You Say You Want a Revolution? Records & Rebels 1966-70 (South Kensington Tube)
The V&A Museum, Tickets £16.00 on until 16 Feb 2017
The V&A exhibition was visually impressive taking in the revolutionary spirit and beginnings of the counter culture and the huge social changes that developed in the mid 60’s to the end of the decade, expressed in music, performance, fashion, art and the media.
Again I was hassled by a ‘heavy’ for taking photos after about 2 minutes so apologies for not being able to share too many here. Revolution! what are they afraid of??? I also rejected the headphones much to their annoyance as I like to see an exhibition at my own speed and hear myself think. The exhibition is densely layered with over 350 objects and starts with a montage of Carnaby Street and 60’s mannequins with psychedelic eyes for heads. There were handwritten Beatles lyrics and costumes and an elaborate Sgt Pepper display and Revolution record shop with classic 60’s vinyl.
The next section gathers momentum with the focus mainly on the US and the era’s social and political issues to the forefront particularly with Black civil rights, anti Vietnam protest, feminism and gay rights. This section is particularly immersive with overhead screens projecting images of bombers, gunfire and chopper blades and protesters and crowds chanting. Effective and disorientating. I found the display showing what happened at Ohio in 1970 at Kent State University particularly disturbing when a demonstration by 2000 students to protest the expansion of the vietnam war into Cambodia ended with the shooting and killing of four unarmed students by the National Guard with a further nine injured, one of whom was paralysed. This event led to a huge strike by 4 million students and increased protest about America’s role in the Vietnam war.

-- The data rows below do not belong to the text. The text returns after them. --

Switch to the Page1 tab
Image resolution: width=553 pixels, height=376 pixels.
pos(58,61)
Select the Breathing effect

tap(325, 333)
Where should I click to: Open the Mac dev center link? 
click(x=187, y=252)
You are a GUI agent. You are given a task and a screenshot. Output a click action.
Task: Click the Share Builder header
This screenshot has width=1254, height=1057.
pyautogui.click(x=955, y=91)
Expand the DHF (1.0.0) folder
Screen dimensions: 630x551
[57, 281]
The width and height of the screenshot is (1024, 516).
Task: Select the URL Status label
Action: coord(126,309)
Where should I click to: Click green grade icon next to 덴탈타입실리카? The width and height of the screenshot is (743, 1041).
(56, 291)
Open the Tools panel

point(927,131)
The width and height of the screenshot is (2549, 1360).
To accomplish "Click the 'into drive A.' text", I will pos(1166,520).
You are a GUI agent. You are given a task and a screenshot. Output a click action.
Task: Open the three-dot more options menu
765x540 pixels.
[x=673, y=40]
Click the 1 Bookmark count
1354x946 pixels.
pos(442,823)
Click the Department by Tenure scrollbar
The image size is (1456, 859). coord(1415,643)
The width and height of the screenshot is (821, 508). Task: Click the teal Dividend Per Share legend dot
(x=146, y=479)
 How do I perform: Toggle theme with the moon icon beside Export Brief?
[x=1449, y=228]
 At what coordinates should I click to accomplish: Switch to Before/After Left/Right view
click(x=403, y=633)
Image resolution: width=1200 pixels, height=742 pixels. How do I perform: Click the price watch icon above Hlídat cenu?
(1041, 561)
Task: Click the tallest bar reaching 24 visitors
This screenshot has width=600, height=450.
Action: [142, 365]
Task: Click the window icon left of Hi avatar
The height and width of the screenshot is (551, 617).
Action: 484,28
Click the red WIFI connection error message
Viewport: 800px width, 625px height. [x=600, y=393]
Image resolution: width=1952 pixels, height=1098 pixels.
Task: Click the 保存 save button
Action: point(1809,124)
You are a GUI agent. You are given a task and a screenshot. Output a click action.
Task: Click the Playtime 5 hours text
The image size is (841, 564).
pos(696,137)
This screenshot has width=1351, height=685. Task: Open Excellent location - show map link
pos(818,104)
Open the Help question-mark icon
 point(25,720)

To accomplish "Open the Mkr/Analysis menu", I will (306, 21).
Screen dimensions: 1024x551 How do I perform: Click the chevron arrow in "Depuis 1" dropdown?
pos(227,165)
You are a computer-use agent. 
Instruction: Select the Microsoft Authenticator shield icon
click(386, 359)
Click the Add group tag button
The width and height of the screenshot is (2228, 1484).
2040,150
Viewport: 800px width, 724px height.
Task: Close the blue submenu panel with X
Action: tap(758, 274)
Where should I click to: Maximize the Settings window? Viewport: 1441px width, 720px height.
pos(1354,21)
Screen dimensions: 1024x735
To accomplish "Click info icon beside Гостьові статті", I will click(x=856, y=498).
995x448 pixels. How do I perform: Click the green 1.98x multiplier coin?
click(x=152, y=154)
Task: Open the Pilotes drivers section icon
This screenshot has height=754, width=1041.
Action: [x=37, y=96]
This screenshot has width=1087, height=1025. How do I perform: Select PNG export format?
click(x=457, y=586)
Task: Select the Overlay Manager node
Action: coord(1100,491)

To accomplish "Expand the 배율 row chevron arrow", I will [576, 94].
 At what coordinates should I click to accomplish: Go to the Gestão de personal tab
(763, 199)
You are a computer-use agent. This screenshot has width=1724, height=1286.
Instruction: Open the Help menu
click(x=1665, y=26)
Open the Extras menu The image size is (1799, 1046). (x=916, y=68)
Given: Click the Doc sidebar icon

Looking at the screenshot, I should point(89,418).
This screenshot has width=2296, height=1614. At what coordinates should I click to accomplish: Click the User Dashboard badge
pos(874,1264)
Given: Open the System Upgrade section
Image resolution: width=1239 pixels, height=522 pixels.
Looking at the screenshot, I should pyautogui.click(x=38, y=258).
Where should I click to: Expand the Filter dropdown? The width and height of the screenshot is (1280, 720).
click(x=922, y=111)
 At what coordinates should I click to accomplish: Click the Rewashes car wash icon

The exhibition also includes events such as the 1968 Paris student riots, the rise of the Black Panther movement and groundbreaking books such as Silent Spring about the detrimental use of pesticides on the environment and was met with fierce opposition from the chemical companies and Germnaine Greers ‘The Female Eunuch’ an important feminist text published in 1970. and Timothy Leary’s ‘The Psychedelic Experience’ .
Among the vast dizzying array of objects and paraphernalia, a few that stick in the memory are : Psychedelic poster art, underground magazines Oz and The International Times, a moon rock on loan from NASA, a Jane Fonda outfit from Barbarella, the Bed-in for Peace signs held by John Lennon and Yoko, shards of Jimi Hendrix’s shattered guitar, The Who’s Pictures Of Lily drumkit, Huey Newton’s peacock chair, and photographs and film from the Isle of Wight Festival in 1970.
You Say You Want A Revolution culminates with a giant room dedicated to Woodstock in 1969 carpeted with fake grass and beanbags to lounge around on while watching footage from the film including The Who and Jimi Hendrix who as headliner apparently didn’t perform until 9am on Monday morning due to the bad weather and an array of technical problems. Only a third of the crowd (about 180,000) witnessed one of the most memorable rock and roll performances of all time as well as Hendrix’s version of the Star Spangled Banner, now a symbol of an entire era.
Well worth a visit but marks off for a) the price and b) the annoying V&A staff.